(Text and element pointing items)
'''
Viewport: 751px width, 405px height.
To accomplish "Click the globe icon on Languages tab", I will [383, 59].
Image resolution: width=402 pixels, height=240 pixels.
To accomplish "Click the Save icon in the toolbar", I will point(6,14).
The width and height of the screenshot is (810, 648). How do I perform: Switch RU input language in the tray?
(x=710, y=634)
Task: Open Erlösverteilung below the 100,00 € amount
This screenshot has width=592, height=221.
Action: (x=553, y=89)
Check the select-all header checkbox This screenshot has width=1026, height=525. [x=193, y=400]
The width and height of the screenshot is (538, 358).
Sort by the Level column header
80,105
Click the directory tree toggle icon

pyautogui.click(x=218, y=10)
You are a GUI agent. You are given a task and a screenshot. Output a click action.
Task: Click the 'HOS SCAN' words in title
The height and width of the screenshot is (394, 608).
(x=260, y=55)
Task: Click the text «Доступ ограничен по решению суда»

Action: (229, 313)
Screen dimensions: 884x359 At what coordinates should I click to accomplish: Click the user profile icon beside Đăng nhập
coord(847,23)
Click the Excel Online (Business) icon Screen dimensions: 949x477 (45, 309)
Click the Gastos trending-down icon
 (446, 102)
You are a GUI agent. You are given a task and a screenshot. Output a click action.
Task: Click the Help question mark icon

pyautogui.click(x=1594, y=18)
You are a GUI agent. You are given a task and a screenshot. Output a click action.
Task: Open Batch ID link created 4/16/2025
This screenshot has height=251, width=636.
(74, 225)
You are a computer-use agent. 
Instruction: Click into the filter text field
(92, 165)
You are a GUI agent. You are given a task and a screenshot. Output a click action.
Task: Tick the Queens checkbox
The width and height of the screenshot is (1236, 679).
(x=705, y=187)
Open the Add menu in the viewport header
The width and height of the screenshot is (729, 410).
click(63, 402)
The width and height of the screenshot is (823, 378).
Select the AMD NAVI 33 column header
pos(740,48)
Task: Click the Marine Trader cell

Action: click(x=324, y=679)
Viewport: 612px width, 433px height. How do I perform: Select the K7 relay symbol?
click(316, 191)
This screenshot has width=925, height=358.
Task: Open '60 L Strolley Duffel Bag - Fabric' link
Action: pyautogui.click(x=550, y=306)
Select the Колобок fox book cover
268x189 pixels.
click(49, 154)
'''
→ **Work instructions**
Rewrite all of the items above, switching each "checkbox" to "check box" and keeping everything else the same.

→ **Final answer**
Viewport: 751px width, 405px height.
To accomplish "Click the globe icon on Languages tab", I will [383, 59].
Image resolution: width=402 pixels, height=240 pixels.
To accomplish "Click the Save icon in the toolbar", I will point(6,14).
The width and height of the screenshot is (810, 648). How do I perform: Switch RU input language in the tray?
(x=710, y=634)
Task: Open Erlösverteilung below the 100,00 € amount
This screenshot has width=592, height=221.
Action: (x=553, y=89)
Check the select-all header check box This screenshot has width=1026, height=525. [x=193, y=400]
The width and height of the screenshot is (538, 358).
Sort by the Level column header
80,105
Click the directory tree toggle icon

pyautogui.click(x=218, y=10)
You are a GUI agent. You are given a task and a screenshot. Output a click action.
Task: Click the 'HOS SCAN' words in title
The height and width of the screenshot is (394, 608).
(x=260, y=55)
Task: Click the text «Доступ ограничен по решению суда»

Action: (229, 313)
Screen dimensions: 884x359 At what coordinates should I click to accomplish: Click the user profile icon beside Đăng nhập
coord(847,23)
Click the Excel Online (Business) icon Screen dimensions: 949x477 (45, 309)
Click the Gastos trending-down icon
 (446, 102)
You are a GUI agent. You are given a task and a screenshot. Output a click action.
Task: Click the Help question mark icon

pyautogui.click(x=1594, y=18)
You are a GUI agent. You are given a task and a screenshot. Output a click action.
Task: Open Batch ID link created 4/16/2025
This screenshot has height=251, width=636.
(74, 225)
You are a computer-use agent. 
Instruction: Click into the filter text field
(92, 165)
You are a GUI agent. You are given a task and a screenshot. Output a click action.
Task: Tick the Queens check box
The width and height of the screenshot is (1236, 679).
(x=705, y=187)
Open the Add menu in the viewport header
The width and height of the screenshot is (729, 410).
click(63, 402)
The width and height of the screenshot is (823, 378).
Select the AMD NAVI 33 column header
pos(740,48)
Task: Click the Marine Trader cell

Action: click(x=324, y=679)
Viewport: 612px width, 433px height. How do I perform: Select the K7 relay symbol?
click(316, 191)
This screenshot has width=925, height=358.
Task: Open '60 L Strolley Duffel Bag - Fabric' link
Action: pyautogui.click(x=550, y=306)
Select the Колобок fox book cover
268x189 pixels.
click(49, 154)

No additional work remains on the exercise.